How to find if grok pattern is matched ot not?

RameshNagargoje · April 18, 2018, 6:38am

Hi, I want to find if grok pattern is matched or not.
If pattern is matched then add one new field in given json else ignore to output it .

here is my input json

{
"type": "dmesg",
"hostName": "ramesh-nagargoje",
"os": "windo",
"bseid": 1234,
"logs": "[ 0.000000] Initializing cgroup subsys cpuset\n[ 0.000000] Initializing cgroup subsys cpu\n[ 0.000000] Initializing cgroup subsys cpuacct\n[ 0.000000] Linux version 3.13.0-144-generic (buildd@lgw01-amd64-059)"
}

Here is my filter

filter
{
if [type] == 'dmesg'
{

        grok
        {
                 match => { [logs] => "Initializing cgroup subsys" }
               add_field  => {"tag"=>"tagname1"}
        }

        grok
        {
                 match => { [logs] => "Linux version" }
               add_field  => {"tag"=>"tagname2"}
        }

}

}

magnusbaeck · April 18, 2018, 6:41am

When you use add_field like this it'll only trigger when the filter is successful, i.e. the grok filter (in this case) has matched.

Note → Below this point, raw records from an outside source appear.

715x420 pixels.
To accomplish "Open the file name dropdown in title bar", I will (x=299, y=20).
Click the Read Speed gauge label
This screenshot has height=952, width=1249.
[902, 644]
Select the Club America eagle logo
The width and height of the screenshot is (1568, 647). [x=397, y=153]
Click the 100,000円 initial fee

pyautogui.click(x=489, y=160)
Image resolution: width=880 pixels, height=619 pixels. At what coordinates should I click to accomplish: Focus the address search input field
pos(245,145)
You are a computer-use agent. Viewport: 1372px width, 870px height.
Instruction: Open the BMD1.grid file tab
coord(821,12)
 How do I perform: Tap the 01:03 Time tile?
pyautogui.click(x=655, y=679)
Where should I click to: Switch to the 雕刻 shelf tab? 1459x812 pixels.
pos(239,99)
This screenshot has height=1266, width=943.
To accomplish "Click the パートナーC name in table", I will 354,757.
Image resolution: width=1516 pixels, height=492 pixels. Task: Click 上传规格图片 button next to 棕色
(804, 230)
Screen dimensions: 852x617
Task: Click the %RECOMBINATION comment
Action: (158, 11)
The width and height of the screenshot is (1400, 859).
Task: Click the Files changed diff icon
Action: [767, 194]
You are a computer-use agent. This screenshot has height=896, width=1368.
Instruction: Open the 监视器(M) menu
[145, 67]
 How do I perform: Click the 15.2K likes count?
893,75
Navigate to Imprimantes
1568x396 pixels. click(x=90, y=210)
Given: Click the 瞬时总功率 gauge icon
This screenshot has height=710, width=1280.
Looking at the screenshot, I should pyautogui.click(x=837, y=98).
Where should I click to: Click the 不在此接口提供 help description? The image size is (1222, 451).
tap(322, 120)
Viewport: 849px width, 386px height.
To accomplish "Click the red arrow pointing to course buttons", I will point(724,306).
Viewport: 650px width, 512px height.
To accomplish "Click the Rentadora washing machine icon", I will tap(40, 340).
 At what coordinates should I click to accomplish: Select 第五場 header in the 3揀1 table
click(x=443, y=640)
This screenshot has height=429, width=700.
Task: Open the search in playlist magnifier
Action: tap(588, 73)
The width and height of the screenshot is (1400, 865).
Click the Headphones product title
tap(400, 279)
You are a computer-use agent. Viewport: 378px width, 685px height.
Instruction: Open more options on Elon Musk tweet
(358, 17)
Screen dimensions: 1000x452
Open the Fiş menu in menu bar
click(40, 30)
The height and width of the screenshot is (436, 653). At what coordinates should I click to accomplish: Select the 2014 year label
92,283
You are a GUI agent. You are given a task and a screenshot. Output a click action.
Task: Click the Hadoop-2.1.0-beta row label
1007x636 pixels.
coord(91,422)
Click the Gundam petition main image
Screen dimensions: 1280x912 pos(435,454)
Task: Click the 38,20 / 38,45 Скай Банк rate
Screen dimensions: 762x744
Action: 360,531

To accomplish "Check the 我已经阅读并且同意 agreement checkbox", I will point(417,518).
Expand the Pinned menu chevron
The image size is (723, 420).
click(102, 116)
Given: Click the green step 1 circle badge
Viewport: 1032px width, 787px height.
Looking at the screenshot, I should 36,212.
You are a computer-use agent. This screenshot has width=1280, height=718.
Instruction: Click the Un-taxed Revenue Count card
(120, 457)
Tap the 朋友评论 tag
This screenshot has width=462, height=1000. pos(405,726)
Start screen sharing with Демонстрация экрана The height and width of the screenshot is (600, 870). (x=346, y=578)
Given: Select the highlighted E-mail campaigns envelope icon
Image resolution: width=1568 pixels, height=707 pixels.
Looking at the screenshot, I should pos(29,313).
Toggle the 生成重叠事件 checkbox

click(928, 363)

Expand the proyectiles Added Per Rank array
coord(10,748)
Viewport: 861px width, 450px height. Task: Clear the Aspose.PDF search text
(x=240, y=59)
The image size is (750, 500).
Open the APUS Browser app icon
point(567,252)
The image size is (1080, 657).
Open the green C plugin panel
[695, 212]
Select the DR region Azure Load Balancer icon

If the grok filter fails it'll additionally tag the event with _grokparsefailure (unless configured otherwise with the tag_on_failure option).

RameshNagargoje · April 18, 2018, 6:55am

thanks @magnusbaeck it worked. But I don’t want to send output to ES if grok is not matched.

magnusbaeck · April 18, 2018, 8:37am

Then you can use a conditional to either wrap a drop filter or your elasticsearch output.

RameshNagargoje · April 18, 2018, 10:18am

thanks @magnusbaeck it helped a lot.

if "_grokparsefailure" in [tags]
{
drop { }
}

system · May 16, 2018, 10:18am

This topic was automatically closed 28 days after the last reply. New replies are no longer allowed.